» **Extracto de la página**:
····················
Está claro que Jesús no tiene ninguna
ambición política. Tras la multiplicación de los panes, la gente,
entusiasmada por el milagro, quería hacerlo rey, para derrocar el poder romano
y establecer así un nuevo reino político, que sería considerado como el reino
de Dios tan esperado. Pero Jesús sabe
que el reino de Dios es de otro tipo, no se basa en las armas y la violencia.
Y es precisamente la multiplicación de los panes la que se convierte, por una
parte, en signo de su mesianismo, pero, por otra, en un punto de inflexión de
su actividad: desde aquel momento el
camino hacia la Cruz se hace cada vez más claro; allí, en el supremo acto
de amor, resplandecerá el reino prometido, el reino de Dios. Pero la gente no
comprende, están defraudados, y Jesús se retira solo al monte a rezar, a hablar
con el Padre (cf. Jn 6, 1-15). En la narración de la pasión vemos cómo también
los discípulos, a pesar de haber compartido la vida con Jesús y escuchado sus
palabras, pensaban en un reino político, instaurado además con la ayuda de la
fuerza. En Getsemaní, Pedro había desenvainado su espada y comenzó a luchar,
pero Jesús lo detuvo (cf. Jn 18, 10-11). No quiere que se le defienda con las
armas, sino que quiere cumplir la voluntad del Padre hasta el final y
establecer su reino, no con las armas y
la violencia, sino con la aparente debilidad del amor que da la vida. El
reino de Dios es un reino completamente distinto a los de la tierra.
Y es esta
la razón de que un hombre de poder como Pilato
se quede sorprendido delante de un hombre indefenso, frágil y humillado, como
Jesús; sorprendido porque siente hablar de un reino, de servidores. Y hace
una pregunta que le parecería una paradoja: "Entonces, ¿tú eres
rey?". ¿Qué clase de rey puede ser un hombre que está en esas condiciones?
Pero Jesús responde de manera afirmativa: "Tú lo dices: soy rey. Yo para
esto he nacido y para esto he venido al mundo: para dar testimonio de la verdad. Todo el que es de la verdad
escucha mi voz" (Jn 18, 37). Jesús habla de rey, de reino, pero no se
refiere al dominio, sino a la verdad. Pilato no comprende: ¿Puede existir un
poder que no se obtenga con medios humanos? ¿Un poder que no responda a la lógica
del dominio y la fuerza? Jesús ha venido
para revelar y traer una nueva realeza, la de Dios; ha venido para dar
testimonio de la verdad de un Dios que es amor (cf. 1Jn 4, 8-16) y que quiere establecer un reino de justicia, de
amor y de paz (cf. Prefacio). Quien está abierto al amor, escucha este
testimonio y lo acepta con fe, para entrar en el reino de Dios.
····················
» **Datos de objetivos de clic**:
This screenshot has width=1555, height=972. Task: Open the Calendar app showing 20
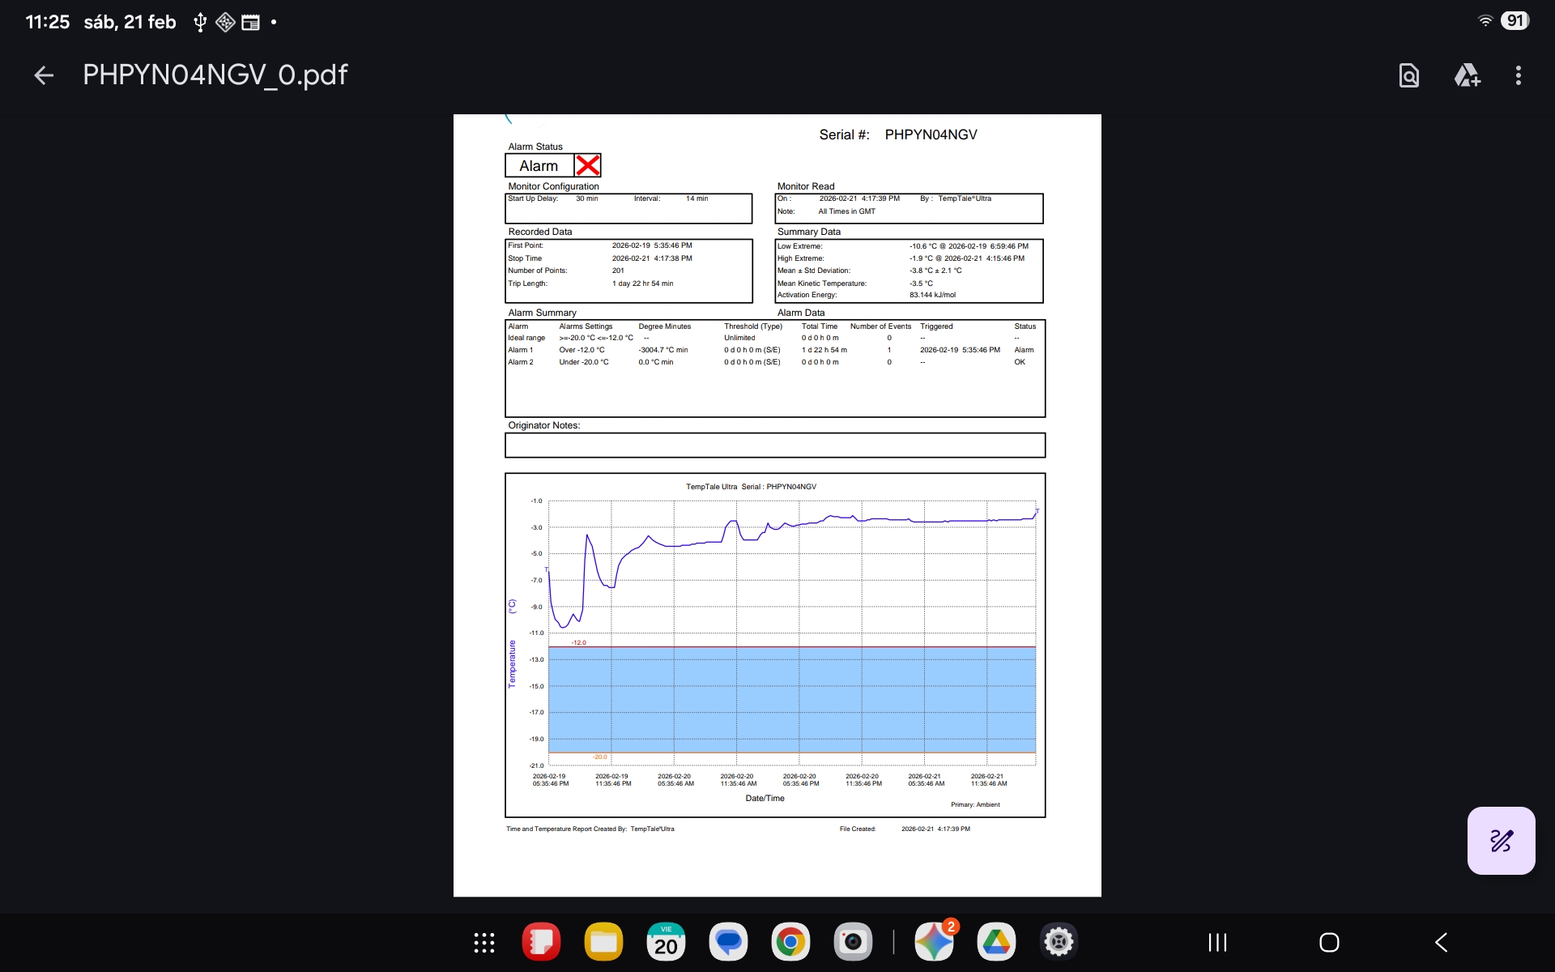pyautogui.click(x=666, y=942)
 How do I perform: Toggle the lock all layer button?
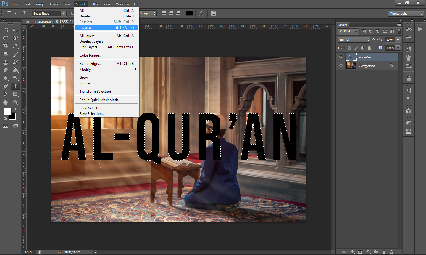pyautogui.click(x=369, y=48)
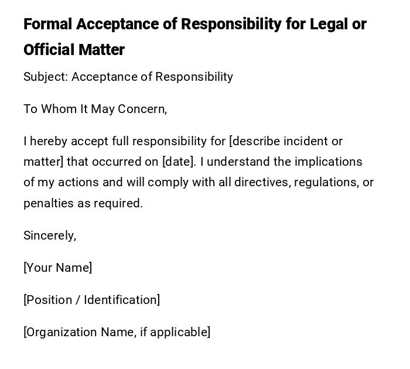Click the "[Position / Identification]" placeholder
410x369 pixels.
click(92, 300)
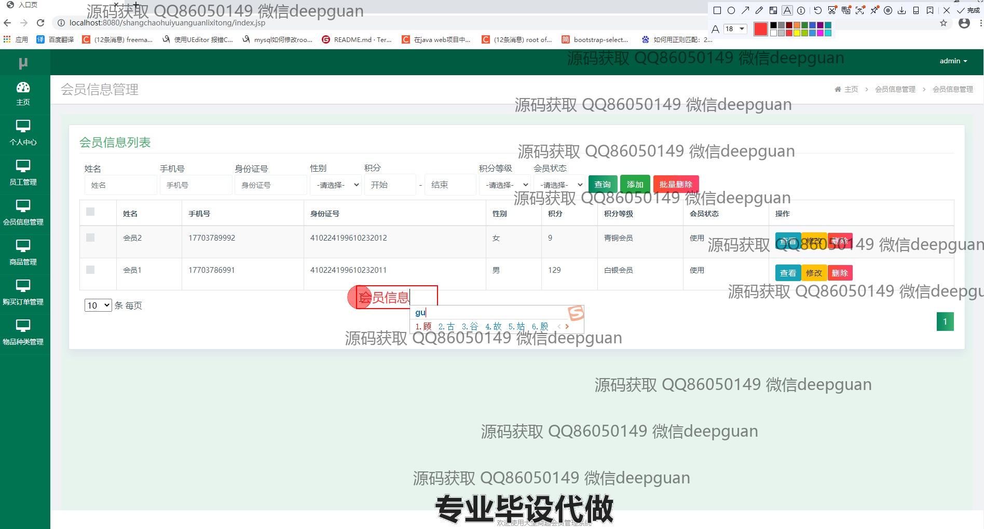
····················
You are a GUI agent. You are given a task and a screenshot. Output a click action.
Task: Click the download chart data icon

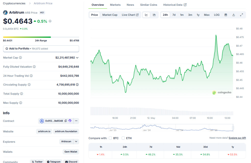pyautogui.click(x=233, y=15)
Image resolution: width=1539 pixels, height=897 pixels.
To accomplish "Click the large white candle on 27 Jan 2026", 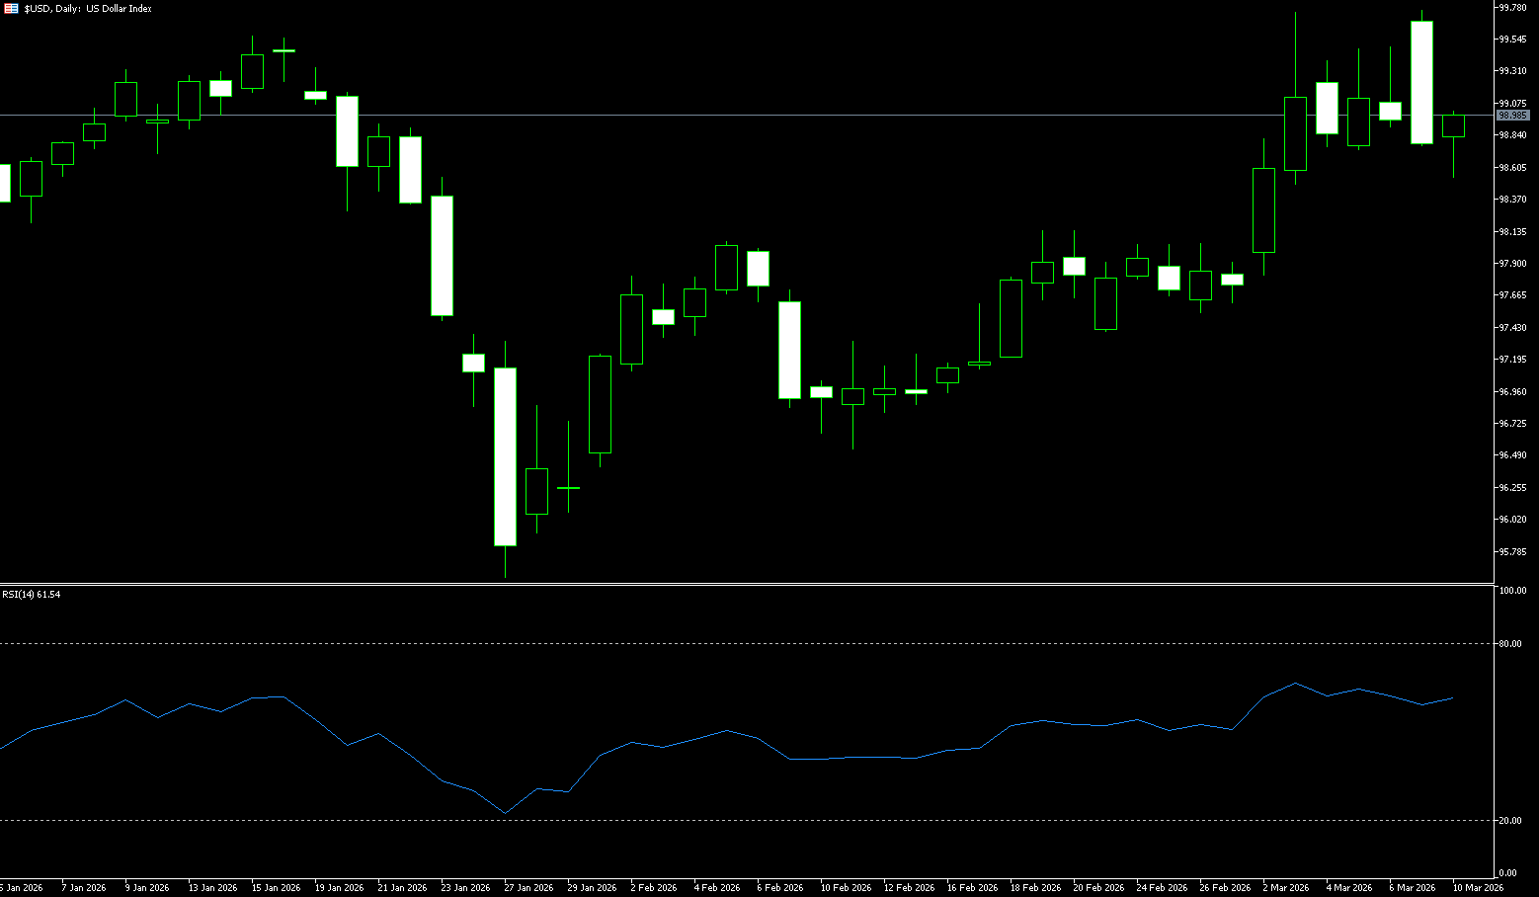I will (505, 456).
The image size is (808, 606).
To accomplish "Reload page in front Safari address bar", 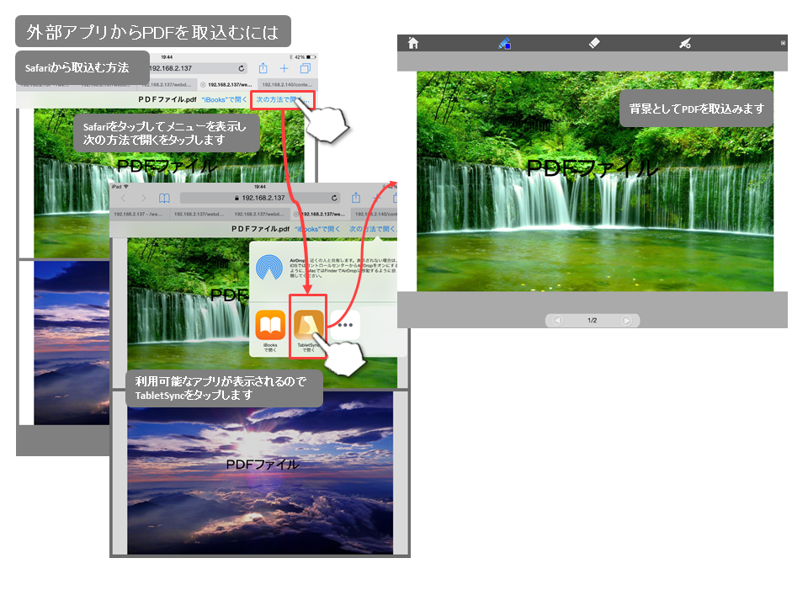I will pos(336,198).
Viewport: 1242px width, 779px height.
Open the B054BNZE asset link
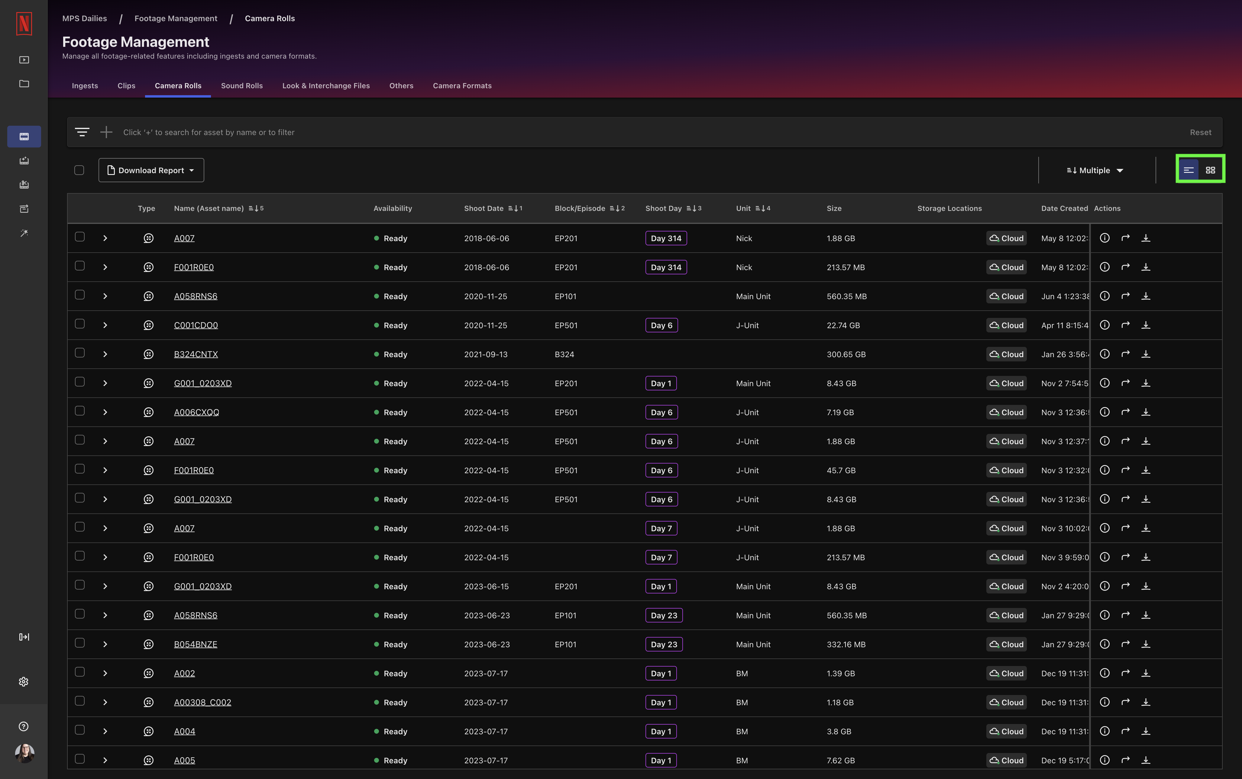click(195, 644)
····················
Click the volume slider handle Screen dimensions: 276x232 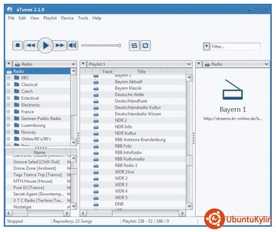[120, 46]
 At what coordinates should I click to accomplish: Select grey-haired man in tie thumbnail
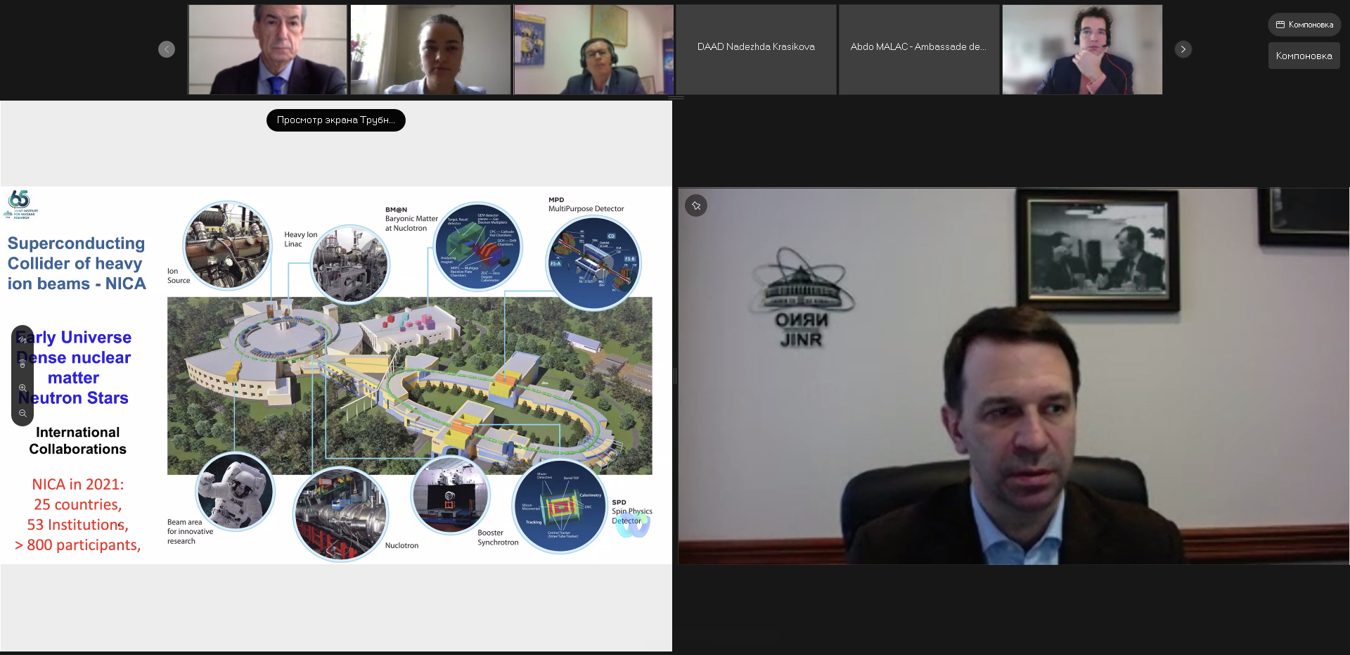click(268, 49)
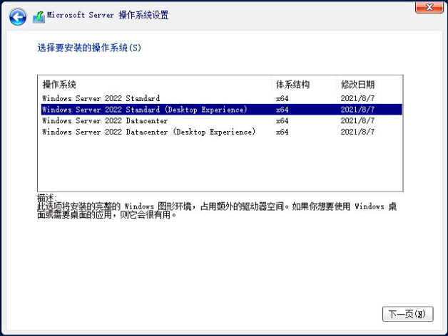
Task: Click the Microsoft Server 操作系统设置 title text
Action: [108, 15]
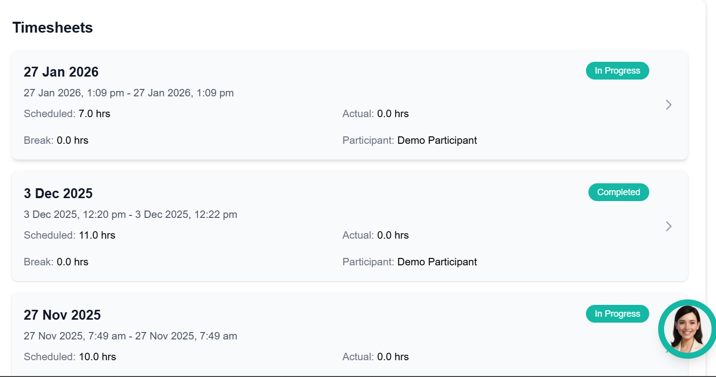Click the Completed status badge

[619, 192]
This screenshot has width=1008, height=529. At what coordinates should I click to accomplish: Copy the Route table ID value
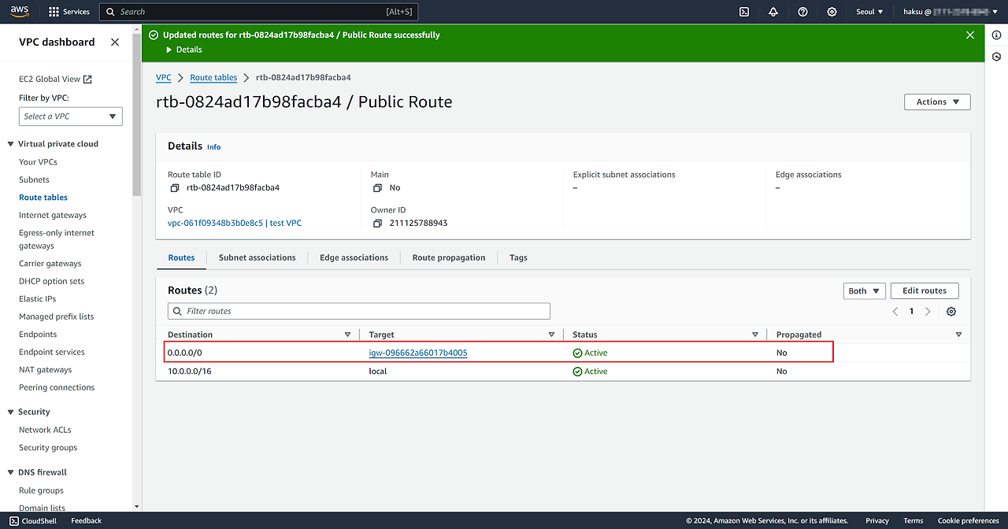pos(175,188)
····················
» **Objetivo del ejercicio**: Según el texto sobre la realeza de Jesús, ¿qué hizo Pedro en Getsemaní? Los registros no tienen relación alguna con el texto.

» **Solución del ejercicio**: Desenvainó su espada y comenzó a luchar, pero Jesús lo detuvo.